┌─ Document segment
I apologize for past gaps between posts in light of my stated intention to post roughly once per week. I won’t apologize for future gaps because I am hereby rescinding that statement. I’m finding that a regular posting schedule just doesn’t work with my dissertation writing schedule. I’ll continue to post as I am able.

Now, on to the show.

One of likelihoodism’s central theses is the Law of Likelihood, which says that the likelihood ratio Pr(*x*;*H*_{1})/Pr(*x*;*H*_{2}) is a correct measure of the degree to which datum *x* supports hypothesis *H*_{1} over *H*_{2} (with a likelihood ratio of 1 indicating neutrality). Sober (2008, p. 35) describes the Law of Likelihood as a “proposal” (as opposed to, say, a theorem) to be judged according to how well it (1) renders precise and systematic our use of the informal concept of “evidential favoring” and (2) isolates an epistemologically interesting concept.

It might seem obvious that the informal concept of “evidential favoring” is epistemologically interesting. After all, it is a truism that, as Hume put it, “a wise man proportions his belief to the evidence.” Similarly, according to Quine and Ullian, “insofar as we are rational in our beliefs, the intensity of belief will tend to correspond to the firmness of the available evidence.” The notion of evidence is closely linked to the notion of rational belief, and the notion of rational belief is epistemologically interesting if anything is. Thus, it might seem that the only question for the Law of Likelihood is how well it captures the informal concept of evidential favoring.

The following is a *prima facie* strong argument that the Law of Likelihood captures the informal concept of evidential favoring very well indeed. Birnbaum purported to show that evidential meaning conforms to the Likelihood Principle. Even frequentists who reject his proof admit that Bayes’s theorem, and thus the Likelihood Principle, are correct when Bayes’s theorem applies—that is, when prior probabilities are available. Barnard gave the following persuasive argument that when the Likelihood Principle is correct, a measure of evidential favoring should depend only on the likelihood ratio. Suppose that in addition to the datum *x* one also observes some independent irrelevant event *E* that has probability *p* on both hypotheses *H*_{1} and *H*_{2}. For the purposes of assessing relative evidential support for those hypotheses, it should not matter whether one considers *x* alone or the conjunction of *x* and *E*. The factor of *p* that distinguishes the likelihoods on the conjunction of *x* and *E *from the likelihoods on *x* alone will cancel out only if one takes ratios. Thus, a measure of relative evidential support that depends on the data only through its likelihood function should depend on it only through the likelihood ratio.
└─
┌─ Material
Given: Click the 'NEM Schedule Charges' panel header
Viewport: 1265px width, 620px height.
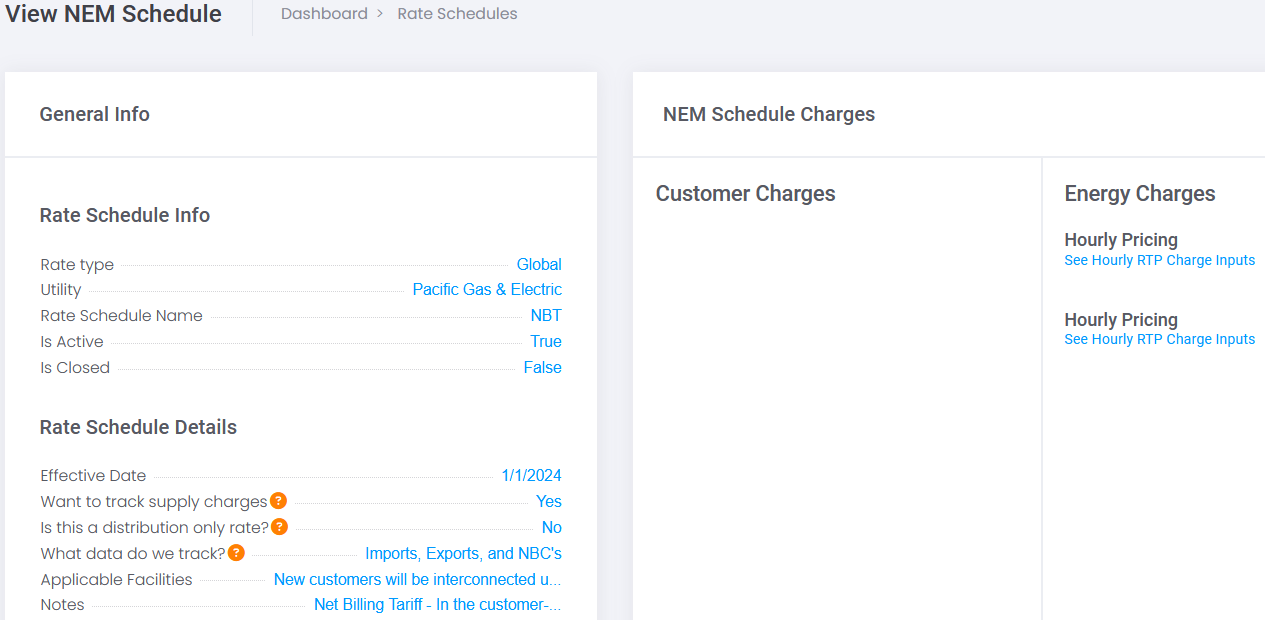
└─
**Problem to solve:**
Reproduce everything in the post on the Law of Likelihood from "I apologize for" down to "to the show.", swapping out "dissertation" for "thesis". The material is not needed here.

**The output:**
I apologize for past gaps between posts in light of my stated intention to post roughly once per week. I won’t apologize for future gaps because I am hereby rescinding that statement. I’m finding that a regular posting schedule just doesn’t work with my thesis writing schedule. I’ll continue to post as I am able.

Now, on to the show.